Stored data entries:
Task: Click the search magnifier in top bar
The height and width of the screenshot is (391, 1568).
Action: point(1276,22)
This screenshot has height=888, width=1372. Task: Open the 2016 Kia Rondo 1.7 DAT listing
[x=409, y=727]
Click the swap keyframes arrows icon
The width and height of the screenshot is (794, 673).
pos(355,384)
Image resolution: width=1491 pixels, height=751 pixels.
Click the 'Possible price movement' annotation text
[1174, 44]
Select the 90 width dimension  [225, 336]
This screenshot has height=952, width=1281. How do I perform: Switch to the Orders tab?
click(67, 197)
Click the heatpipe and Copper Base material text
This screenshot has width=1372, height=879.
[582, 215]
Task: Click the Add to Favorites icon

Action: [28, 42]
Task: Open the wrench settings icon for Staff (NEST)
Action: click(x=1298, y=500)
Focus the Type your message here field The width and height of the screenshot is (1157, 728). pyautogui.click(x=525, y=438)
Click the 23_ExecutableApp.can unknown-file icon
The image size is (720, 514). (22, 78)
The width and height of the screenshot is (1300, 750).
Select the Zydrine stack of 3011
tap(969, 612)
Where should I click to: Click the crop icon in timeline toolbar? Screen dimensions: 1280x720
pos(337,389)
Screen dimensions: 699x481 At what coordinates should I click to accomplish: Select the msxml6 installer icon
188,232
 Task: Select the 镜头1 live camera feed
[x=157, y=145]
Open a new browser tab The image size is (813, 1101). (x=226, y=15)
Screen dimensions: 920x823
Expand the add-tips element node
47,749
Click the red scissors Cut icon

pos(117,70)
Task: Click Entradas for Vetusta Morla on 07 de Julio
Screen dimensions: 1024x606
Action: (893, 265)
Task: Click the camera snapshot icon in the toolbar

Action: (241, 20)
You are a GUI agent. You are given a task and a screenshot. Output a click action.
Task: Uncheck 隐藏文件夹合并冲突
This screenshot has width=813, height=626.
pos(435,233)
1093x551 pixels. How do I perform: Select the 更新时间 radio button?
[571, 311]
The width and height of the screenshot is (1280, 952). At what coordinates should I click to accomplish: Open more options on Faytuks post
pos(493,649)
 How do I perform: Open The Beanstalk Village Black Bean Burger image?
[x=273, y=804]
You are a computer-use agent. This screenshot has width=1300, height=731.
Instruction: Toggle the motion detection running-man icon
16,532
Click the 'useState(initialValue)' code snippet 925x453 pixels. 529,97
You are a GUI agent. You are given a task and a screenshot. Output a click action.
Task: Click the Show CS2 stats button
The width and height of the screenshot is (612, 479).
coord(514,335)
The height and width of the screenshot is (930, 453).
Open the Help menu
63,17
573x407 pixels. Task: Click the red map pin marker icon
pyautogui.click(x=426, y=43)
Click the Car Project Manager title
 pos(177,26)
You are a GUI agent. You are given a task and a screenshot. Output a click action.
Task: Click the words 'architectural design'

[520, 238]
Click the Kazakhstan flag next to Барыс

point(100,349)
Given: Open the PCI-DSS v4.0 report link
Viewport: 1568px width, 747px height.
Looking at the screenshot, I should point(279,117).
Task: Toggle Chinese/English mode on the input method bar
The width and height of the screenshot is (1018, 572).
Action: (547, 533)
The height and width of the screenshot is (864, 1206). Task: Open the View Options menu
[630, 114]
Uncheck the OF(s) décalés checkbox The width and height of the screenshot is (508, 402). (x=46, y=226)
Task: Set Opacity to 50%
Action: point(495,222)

→ **Problem description**:
From the first line of the data through the line with "Image resolution: width=1491", quote each line exactly and add nothing else.

→ **Answer for this exercise**:
Task: Click the search magnifier in top bar
The height and width of the screenshot is (391, 1568).
Action: point(1276,22)
This screenshot has height=888, width=1372. Task: Open the 2016 Kia Rondo 1.7 DAT listing
[x=409, y=727]
Click the swap keyframes arrows icon
The width and height of the screenshot is (794, 673).
pos(355,384)
Image resolution: width=1491 pixels, height=751 pixels.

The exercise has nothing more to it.